───── Records to use ─────

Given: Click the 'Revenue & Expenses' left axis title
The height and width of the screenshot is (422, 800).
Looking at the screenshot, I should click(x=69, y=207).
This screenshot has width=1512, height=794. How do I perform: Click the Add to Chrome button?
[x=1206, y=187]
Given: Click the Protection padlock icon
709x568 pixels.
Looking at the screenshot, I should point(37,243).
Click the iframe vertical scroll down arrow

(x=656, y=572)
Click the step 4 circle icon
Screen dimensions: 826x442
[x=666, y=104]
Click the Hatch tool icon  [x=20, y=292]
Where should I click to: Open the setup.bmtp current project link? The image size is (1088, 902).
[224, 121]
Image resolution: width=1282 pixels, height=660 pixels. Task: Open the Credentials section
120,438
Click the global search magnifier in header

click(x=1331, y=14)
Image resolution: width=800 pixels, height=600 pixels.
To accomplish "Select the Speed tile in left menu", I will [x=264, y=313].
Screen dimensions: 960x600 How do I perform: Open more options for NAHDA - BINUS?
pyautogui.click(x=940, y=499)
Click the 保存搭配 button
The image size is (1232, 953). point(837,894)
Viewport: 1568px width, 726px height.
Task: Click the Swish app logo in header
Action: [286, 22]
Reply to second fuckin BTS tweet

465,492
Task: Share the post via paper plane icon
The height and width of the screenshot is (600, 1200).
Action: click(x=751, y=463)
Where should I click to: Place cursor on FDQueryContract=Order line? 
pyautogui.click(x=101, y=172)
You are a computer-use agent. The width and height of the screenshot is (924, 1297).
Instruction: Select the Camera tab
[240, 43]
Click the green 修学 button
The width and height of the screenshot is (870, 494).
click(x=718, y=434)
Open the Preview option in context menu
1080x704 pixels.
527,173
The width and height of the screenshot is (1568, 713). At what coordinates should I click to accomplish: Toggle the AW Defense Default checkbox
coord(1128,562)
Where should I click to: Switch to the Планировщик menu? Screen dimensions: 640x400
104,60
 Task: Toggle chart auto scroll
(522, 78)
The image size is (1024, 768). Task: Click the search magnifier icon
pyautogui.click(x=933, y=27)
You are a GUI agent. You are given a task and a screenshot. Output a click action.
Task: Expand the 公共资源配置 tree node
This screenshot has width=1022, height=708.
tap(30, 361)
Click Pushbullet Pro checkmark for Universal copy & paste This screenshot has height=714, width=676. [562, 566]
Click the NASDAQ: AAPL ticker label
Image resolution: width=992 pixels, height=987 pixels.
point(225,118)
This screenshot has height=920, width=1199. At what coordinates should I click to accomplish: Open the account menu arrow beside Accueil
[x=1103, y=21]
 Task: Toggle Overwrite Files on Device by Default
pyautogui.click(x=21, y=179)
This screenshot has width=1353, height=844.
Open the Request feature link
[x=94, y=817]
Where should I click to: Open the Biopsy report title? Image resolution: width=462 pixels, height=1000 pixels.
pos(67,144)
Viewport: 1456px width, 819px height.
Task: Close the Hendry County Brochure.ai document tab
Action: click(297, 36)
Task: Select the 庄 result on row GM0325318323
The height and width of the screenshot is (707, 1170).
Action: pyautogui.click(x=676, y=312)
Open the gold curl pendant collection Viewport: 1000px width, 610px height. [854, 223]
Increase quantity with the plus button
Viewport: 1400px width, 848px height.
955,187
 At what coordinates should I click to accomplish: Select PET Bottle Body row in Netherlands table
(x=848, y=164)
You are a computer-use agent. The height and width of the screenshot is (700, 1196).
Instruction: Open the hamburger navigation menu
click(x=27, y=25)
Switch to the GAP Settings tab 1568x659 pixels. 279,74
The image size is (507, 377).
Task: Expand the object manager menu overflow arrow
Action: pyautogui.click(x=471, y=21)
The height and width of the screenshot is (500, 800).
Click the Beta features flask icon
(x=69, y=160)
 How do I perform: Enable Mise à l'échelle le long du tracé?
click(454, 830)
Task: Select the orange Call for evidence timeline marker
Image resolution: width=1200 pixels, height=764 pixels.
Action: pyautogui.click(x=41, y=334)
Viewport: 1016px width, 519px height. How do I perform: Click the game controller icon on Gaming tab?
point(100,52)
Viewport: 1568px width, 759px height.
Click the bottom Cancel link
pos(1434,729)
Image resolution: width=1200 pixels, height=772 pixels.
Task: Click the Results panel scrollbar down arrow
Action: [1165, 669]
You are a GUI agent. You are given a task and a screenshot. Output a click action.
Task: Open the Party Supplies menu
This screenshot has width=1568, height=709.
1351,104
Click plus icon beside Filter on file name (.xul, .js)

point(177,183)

─────

[What this task involves] The answer must be every line of the listing that holds the word "computer".

[The completed task]
You are a computer-use agent. The width and height of the screenshot is (924, 1297).
You are a computer-use agent. The height and width of the screenshot is (700, 1196).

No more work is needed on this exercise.